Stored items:
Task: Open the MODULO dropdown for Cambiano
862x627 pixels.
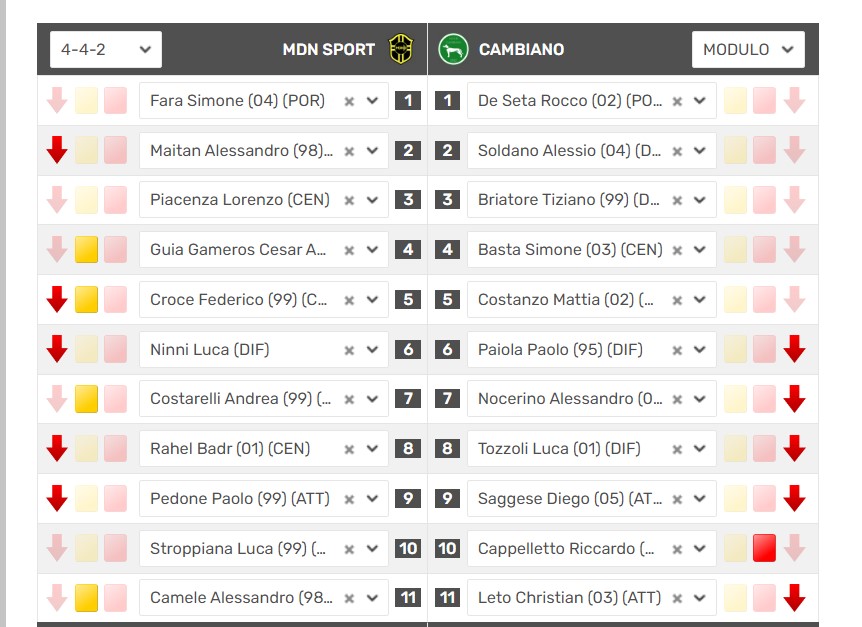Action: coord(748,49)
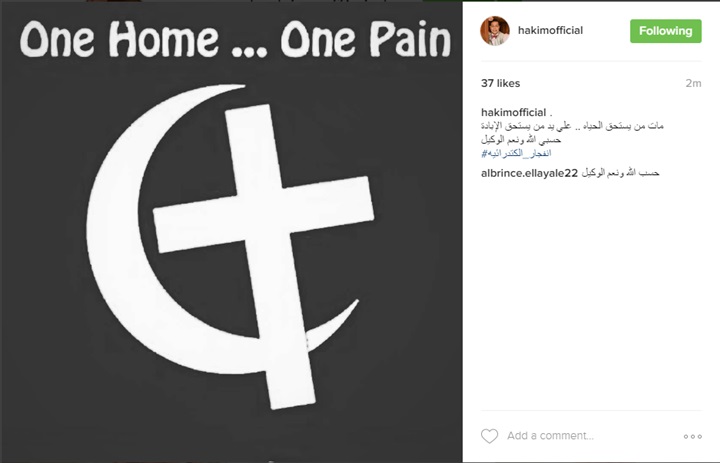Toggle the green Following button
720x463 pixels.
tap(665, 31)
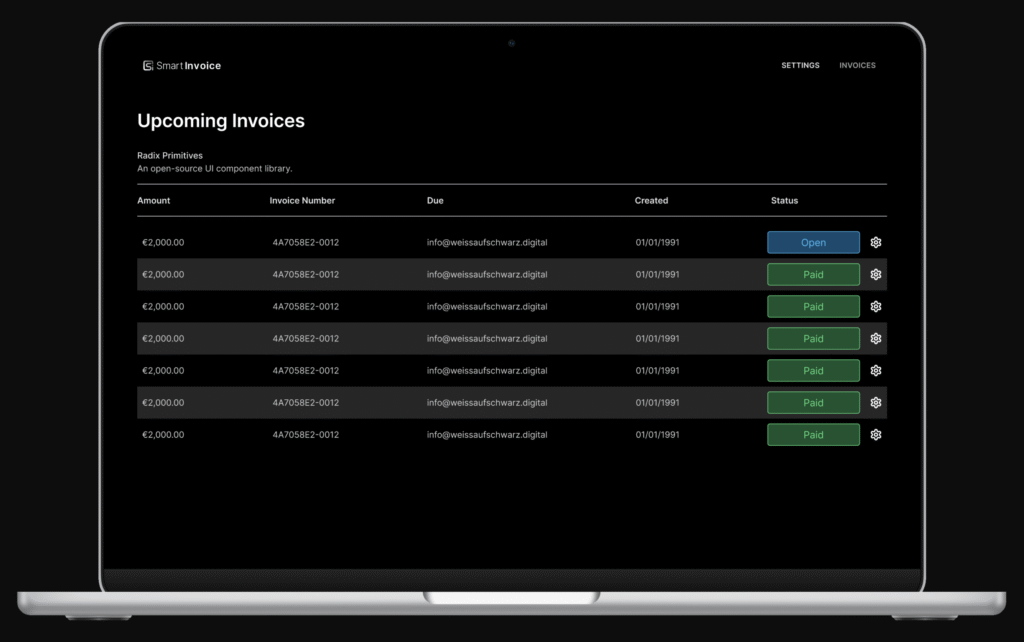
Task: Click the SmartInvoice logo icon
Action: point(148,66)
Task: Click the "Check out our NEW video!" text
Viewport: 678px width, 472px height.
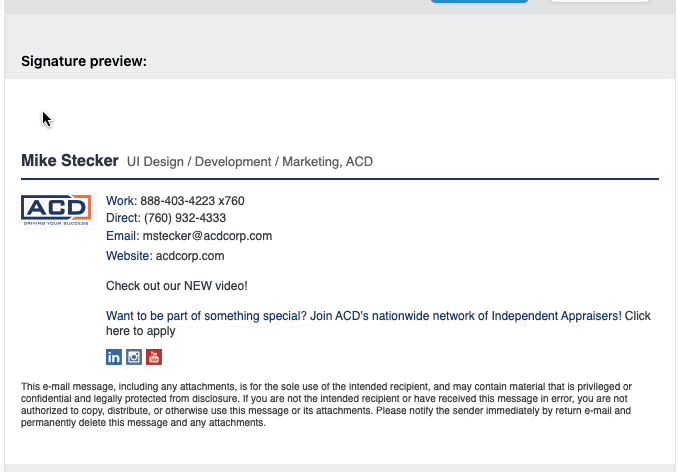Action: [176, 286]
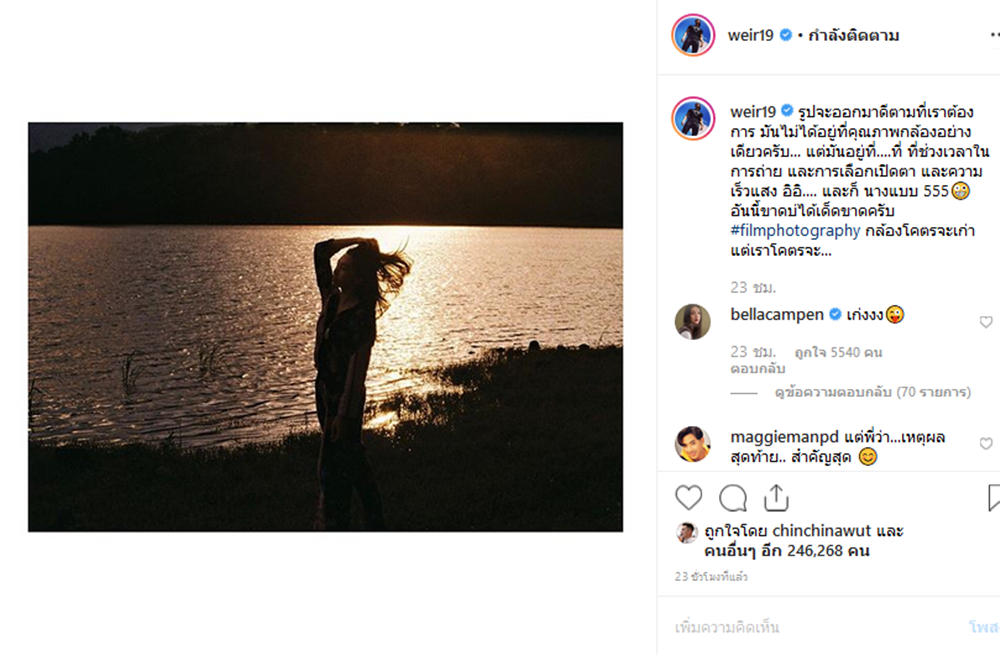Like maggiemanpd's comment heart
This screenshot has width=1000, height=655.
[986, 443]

How to complete this task: The records above need to be given again exactly. Omit the pictures.

Solution to this exercise:
Task: Open the MODULO dropdown for Cambiano
862x627 pixels.
Action: coord(748,49)
Toggle the green Following button
720x463 pixels.
tap(665, 31)
Task: Click the SmartInvoice logo icon
Action: point(148,66)
Task: Click the "Check out our NEW video!" text
Viewport: 678px width, 472px height.
Action: [176, 286]
Like maggiemanpd's comment heart
This screenshot has width=1000, height=655.
[986, 443]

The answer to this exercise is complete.